ÉNONCÉ DU PROBLÈME> D'après l'extrait sur le financement participatif, quelle plateforme a été la première mise en ligne en Suisse, en 2008 ?

EXTRAIT DU TEXTE>
Le financement participatif, ou crowdfunding, a fait un bond impressionnant dans notre pays, ces dernières années. Entre 2016 et 2019, il a permis de lever 1,49 milliard de francs, dont 597 millions rien qu’en 2019, révèle le Crowdfunding monitor 2020 de la Haute Ecole spécialisée de Lucerne. Une progression à peine croyable lorsqu’on songe que, en 2015, ce chiffre n’était encore que de 28 millions et de … 100 000 fr. en 2008, date à laquelle la première plateforme suisse (cashare.ch) a été mise en ligne.
La force du crowdfunding, littéralement «financement par la foule» réside justement dans son aspect participatif: la recherche de fonds se fait sur une plateforme web spécialisée par la collecte de petites sommes d’argent auprès de nombreuses personnes. Et ça marche! En Suisse, pas moins 180 000 personnes ont soutenu des projets, en 2019. Très marginal à ses débuts, ce système représente désormais une sérieuse alternative aux réseaux du financement traditionnel. Il permet ainsi de réunir des fonds sans passer par les banques. Les contributeurs, eux, y trouvent l’occasion de soutenir, de manière désintéressée, de beaux projets ou, pour certaines sortes de crowdfunding, de se transformer en investisseur/prêteur avec un capital parfois minuscule. Le site cashare.ch permet, par exemple, d’investir dès 100 fr.
La force participative du crowdfunding constitue aussi ses faiblesses: il faut que l’idée séduise les internautes, faute de quoi ils n’ouvriront pas leur porte-monnaie. De plus, la diffusion sur une plateforme web se fait la plupart du temps au prix de rémunérations non négligeables, du moins en cas de succès.
Vous êtes tenté? A côté des géants du secteur comme Indiegogo (USA) ou Kickstarter (USA), une quarantaine de plateformes actives opèrent en Suisse. Pour bien comprendre les possibilités qui s’offrent à vous, il faut savoir qu’il existe quatre sortes de financement participatif:
Le crowdsupporting, appelé aussi «reward-based crowdfunding» désigne les projets, souvent locaux, dans lesquels les contributeurs sont récompensés par une contrepartie non financière, par exemple un panier garni de la ferme bio ou la photo dédicacée d’un jeune sportif. Pour les contributeurs, il s’agit donc, avant tout, d’un soutien désintéressé et non pas d’un investissement, puisqu’il n’y a pas de rendement. Pour les porteurs d’un projet, le crowdsupporting permet de réunir des fonds dans des domaines très variés comme le sport, la musique, l’environnement, l’alimentation, les énergies renouvelables, etc. Le taux de réussite du crowdsupporting était de 68% en Suisse en 2019.

DONNÉES FOURNIES>
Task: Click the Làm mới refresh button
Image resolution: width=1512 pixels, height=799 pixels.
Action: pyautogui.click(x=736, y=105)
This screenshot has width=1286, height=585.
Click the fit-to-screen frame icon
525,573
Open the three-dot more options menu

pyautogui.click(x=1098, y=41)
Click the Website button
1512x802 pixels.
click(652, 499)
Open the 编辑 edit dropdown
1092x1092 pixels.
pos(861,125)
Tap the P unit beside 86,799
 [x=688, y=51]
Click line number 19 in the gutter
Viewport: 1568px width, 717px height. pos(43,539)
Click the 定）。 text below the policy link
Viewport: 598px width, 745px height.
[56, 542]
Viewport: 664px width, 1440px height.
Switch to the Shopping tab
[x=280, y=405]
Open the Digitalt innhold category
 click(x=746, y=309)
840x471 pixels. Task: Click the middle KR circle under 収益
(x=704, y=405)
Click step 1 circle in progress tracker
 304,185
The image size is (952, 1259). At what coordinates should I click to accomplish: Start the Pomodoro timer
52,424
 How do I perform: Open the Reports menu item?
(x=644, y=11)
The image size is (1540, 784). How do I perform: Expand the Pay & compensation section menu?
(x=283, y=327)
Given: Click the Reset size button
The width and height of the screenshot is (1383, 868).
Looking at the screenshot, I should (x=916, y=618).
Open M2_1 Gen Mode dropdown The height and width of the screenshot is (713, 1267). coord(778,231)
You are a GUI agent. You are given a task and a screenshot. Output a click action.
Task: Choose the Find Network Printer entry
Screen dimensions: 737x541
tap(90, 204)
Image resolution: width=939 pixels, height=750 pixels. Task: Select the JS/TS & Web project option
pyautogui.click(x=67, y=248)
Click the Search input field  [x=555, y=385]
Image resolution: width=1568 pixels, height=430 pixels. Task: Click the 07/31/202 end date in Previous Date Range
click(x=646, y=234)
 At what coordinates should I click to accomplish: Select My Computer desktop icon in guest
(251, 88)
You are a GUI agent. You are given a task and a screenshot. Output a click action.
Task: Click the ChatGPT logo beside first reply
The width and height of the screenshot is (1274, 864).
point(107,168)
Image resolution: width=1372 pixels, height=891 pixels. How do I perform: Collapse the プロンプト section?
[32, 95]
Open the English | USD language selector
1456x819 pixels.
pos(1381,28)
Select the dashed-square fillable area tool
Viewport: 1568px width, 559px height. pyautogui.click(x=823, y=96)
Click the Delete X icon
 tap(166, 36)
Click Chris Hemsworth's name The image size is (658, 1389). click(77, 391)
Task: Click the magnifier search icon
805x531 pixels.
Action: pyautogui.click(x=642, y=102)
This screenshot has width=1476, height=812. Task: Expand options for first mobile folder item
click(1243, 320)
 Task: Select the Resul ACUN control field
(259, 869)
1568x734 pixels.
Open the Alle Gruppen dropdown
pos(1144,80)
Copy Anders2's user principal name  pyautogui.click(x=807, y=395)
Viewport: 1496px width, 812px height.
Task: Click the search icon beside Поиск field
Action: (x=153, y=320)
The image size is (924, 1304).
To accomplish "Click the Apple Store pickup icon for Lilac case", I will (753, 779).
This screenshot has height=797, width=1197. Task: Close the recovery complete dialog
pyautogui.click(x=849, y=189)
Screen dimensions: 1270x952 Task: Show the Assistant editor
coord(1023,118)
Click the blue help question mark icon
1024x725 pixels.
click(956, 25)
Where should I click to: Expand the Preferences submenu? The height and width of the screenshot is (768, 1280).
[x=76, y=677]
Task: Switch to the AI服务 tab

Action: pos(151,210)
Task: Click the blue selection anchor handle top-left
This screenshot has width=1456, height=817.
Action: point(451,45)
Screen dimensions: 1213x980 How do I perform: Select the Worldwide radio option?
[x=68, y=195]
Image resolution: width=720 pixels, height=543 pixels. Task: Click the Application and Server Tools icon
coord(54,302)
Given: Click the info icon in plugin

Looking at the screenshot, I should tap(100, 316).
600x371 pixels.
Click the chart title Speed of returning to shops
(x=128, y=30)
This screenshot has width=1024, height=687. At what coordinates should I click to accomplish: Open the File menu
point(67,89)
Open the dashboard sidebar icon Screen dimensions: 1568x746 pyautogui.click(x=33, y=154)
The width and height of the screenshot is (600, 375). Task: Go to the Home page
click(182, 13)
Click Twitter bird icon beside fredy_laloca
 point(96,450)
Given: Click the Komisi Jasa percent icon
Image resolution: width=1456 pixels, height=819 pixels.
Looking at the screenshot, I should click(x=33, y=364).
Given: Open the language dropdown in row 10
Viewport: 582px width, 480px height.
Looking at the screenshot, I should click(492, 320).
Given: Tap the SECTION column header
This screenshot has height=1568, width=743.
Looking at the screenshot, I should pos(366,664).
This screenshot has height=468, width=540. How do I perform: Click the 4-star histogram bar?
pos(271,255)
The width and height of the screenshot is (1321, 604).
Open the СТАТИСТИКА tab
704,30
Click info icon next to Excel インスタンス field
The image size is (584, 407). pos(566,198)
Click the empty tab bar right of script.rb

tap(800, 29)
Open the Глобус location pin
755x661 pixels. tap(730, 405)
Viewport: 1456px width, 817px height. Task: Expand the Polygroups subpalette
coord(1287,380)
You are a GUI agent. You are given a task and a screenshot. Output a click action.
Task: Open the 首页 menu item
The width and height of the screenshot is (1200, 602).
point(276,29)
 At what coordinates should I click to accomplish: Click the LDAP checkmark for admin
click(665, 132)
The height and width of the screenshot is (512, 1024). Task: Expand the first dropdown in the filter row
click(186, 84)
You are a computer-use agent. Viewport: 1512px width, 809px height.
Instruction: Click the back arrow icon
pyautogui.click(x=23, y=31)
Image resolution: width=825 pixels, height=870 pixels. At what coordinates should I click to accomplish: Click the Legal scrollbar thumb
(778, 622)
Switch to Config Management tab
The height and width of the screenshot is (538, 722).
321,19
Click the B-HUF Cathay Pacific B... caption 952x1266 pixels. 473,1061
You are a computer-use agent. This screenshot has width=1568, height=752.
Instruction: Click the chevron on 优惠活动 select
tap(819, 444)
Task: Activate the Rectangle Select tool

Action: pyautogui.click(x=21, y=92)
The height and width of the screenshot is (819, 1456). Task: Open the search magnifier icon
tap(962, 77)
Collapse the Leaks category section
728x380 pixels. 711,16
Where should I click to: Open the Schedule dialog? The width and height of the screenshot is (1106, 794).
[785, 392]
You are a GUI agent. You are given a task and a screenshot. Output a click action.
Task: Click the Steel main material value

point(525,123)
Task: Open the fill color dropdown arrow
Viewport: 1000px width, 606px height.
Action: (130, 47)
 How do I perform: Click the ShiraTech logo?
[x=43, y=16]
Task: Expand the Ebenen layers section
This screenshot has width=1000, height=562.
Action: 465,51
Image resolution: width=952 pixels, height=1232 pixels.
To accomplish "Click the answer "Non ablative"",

RÉPONSE ATTENDUE> cashare.ch